Text passage: Begin
Bob Dole honored as 'American giant' in tributes by Biden, congressional leaders

President Joe Biden and congressional leaders paid tribute Thursday to the late Sen. Bob Dole in the U.S. Capitol, where Dole, a war hero and former Senate Republican leader who was the 1996 Republican presidential nominee, will lie in state.

"We meet here in the very heart of American democracy, the Capitol of the United States of America, to receive a hero of that democracy for a final time," Biden told the crowd seated around Dole's flag-draped casket at the invitation-only event. Among those in attendance were Vice President Kamala Harris, Senate Majority Leader Chuck Schumer, Senate Minority Leader Mitch McConnell, House Speaker Nancy Pelosi, and Dole's widow Elizabeth Dole and daughter Robin.

Dole will lie in state through the day Thursday, but there will no public viewing because of the Covid-19 pandemic.
Text passage: End
Listed records: Begin
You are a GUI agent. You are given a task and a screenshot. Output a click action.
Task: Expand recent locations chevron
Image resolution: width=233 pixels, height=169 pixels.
Listed records: End
Listed records: Begin
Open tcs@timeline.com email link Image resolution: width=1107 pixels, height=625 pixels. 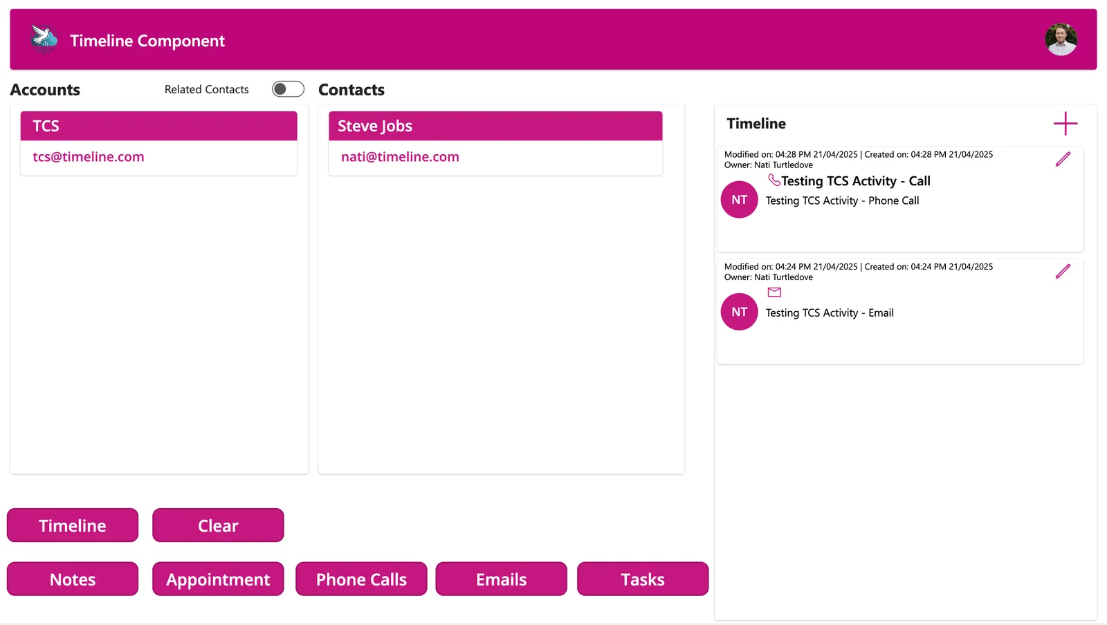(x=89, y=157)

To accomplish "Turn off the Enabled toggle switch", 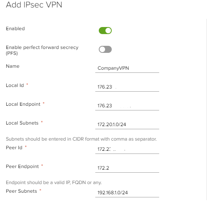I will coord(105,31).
Listed records: End
Exercises:
**a)** Summarize the article on the Bob Dole tributes in two sentences.
**b)** Carry on the article on the Bob Dole tributes, picking up after its final sentence.

Answers for this exercise:
**a)** President Joe Biden and congressional leaders paid tribute on Thursday to the late Sen. Bob Dole at the U.S. Capitol, where Dole, a war hero, former Senate Republican leader, and the 1996 Republican presidential nominee, will lie in state. He will lie in state through the day, but there will be no public viewing because of the Covid-19 pandemic.

**b)**
Dole represented Kansas constituents for 36 years, first as a House member and then as a senator.

"Bob Dole loved this Capitol," Biden said of his former Senate colleague. "He belongs here."

"Like many of us today we disagreed on a number things, but not on any of the fundamental things. We still found a way to work together. We genuinely respected one another as colleagues and fellow Americans," Biden said.

Biden spoke about Dole at an event in Missouri on Wednesday, calling him "an American giant."

"Our nation owes Bob Dole a debt of gratitude for his remarkable service and a life well-lived," he said.

McConnell remembered Dole at the tribute as "laser focused on food insecurity and rural issues."

"Bob was the last of the greatest generation to run for president, but he was never stuck in the past," McConnell said. “He was always looking for new horizons."

Dole, who died in his sleep Sunday at age 98, was a strong advocate for the Americans with Disabilities Act, helped create the food stamp program and was held in high regard by politicians in both parties. President Bill Clinton awarded Dole the Presidential Medal of Freedom in 1997, just months after he defeated him in the presidential election. And in 2018, Dole was awarded the Congressional Gold Medal, making him only the eighth senator to have received the honor.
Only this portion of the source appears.